Said Duffy: "It really comes down to Steve wanting to be as close to his children as possible. It's an absolute bonus that he can compete for a ring and the money he'll be able to earn [roughly $27 million over the next three seasons] at his age. At the end of the day, if Phoenix would have offered him $10 million [a year] over three years, he would have stayed in Phoenix. One hundred percent. But we understand where the Suns are. They have to rebuild. They made it clear that they felt like they couldn't pay Steve a large salary and then go out and get other players to build a team."

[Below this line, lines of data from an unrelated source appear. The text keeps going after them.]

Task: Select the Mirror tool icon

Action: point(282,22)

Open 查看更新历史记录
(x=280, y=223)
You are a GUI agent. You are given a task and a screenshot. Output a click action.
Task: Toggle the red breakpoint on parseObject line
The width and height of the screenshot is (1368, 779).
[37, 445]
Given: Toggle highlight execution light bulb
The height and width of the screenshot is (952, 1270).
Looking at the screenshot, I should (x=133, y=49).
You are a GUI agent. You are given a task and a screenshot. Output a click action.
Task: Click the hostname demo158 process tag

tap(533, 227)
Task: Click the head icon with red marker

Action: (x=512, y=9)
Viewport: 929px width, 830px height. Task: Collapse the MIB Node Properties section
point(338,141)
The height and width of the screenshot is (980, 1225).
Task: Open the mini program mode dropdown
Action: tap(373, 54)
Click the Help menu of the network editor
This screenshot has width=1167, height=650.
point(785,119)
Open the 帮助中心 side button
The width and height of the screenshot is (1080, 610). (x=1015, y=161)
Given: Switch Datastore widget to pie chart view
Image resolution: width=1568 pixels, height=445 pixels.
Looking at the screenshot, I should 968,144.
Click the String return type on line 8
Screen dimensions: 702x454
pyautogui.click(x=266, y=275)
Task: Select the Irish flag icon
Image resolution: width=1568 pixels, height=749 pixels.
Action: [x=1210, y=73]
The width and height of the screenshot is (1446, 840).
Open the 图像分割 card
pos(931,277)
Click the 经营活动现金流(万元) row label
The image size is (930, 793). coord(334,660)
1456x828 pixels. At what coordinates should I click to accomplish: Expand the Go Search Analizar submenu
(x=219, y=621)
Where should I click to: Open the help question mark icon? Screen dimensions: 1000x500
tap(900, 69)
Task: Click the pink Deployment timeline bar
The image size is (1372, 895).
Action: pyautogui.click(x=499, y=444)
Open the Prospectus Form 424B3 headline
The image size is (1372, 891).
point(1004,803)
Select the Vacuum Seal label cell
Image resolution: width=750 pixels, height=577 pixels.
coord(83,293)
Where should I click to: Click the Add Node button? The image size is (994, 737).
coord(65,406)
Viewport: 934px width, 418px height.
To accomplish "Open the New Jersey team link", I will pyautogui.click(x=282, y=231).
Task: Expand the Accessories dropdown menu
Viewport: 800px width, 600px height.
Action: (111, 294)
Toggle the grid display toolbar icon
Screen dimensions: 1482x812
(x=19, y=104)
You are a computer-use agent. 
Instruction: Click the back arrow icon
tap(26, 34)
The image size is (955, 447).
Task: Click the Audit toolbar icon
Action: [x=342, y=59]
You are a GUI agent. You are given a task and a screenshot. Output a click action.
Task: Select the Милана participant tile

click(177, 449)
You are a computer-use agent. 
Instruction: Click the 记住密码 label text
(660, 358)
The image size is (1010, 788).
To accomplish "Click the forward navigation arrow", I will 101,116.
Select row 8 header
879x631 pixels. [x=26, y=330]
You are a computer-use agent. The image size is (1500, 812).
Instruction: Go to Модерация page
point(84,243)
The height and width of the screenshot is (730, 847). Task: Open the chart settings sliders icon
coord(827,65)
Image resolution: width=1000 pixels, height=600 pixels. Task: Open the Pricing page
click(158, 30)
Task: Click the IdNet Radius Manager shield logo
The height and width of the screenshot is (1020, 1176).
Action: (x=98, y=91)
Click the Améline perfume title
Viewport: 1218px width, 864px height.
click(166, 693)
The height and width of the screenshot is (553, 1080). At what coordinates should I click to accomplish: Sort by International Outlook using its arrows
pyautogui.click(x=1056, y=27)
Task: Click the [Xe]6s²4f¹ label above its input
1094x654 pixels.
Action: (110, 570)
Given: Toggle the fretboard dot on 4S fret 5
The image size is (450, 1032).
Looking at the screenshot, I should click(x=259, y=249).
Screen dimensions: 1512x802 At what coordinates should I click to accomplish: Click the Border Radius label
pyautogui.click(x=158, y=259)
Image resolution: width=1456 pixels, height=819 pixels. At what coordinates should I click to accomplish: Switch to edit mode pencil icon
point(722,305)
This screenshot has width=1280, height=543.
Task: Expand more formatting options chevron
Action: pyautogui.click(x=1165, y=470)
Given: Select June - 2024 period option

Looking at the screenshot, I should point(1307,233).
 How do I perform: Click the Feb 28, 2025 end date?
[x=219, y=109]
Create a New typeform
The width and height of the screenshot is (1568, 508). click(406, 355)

Once Sarver's seal was assured, Nash called Colangelo and Tanenbaum separately to deliver the news that immediately and inevitably prompted a backlash about his commitment to the country, even though he recently signed on as general manager of Canada's senior men's national team. And Duffy called Dolan to let the Knicks know that the offseason Tribeca fixture would not be making New York his full-time home, either.

Nash has since heard the gibes about his supposed lack of patriotism. He's seen the footage of a few Suns fans burning his jersey LeBron-style. He's even taken some not-so-gentle ribbing from some of his cousins back home in England who likened the move from the Suns to the Lakers to the jump that Sol Campbell, once a rock-steady defender from Nash's beloved Tottenham Hotspur in the Barclays Premier League, made from Spurs to death rival Arsenal.

He swears that he can handle it all.

"If I upset some fans, I'll take whatever punishment they want to dish out," Nash said. "I love the Suns' fans; I had a fantastic and defining eight years there."

But ...

"The people I need to try not to disappoint," Nash said, "are my kids."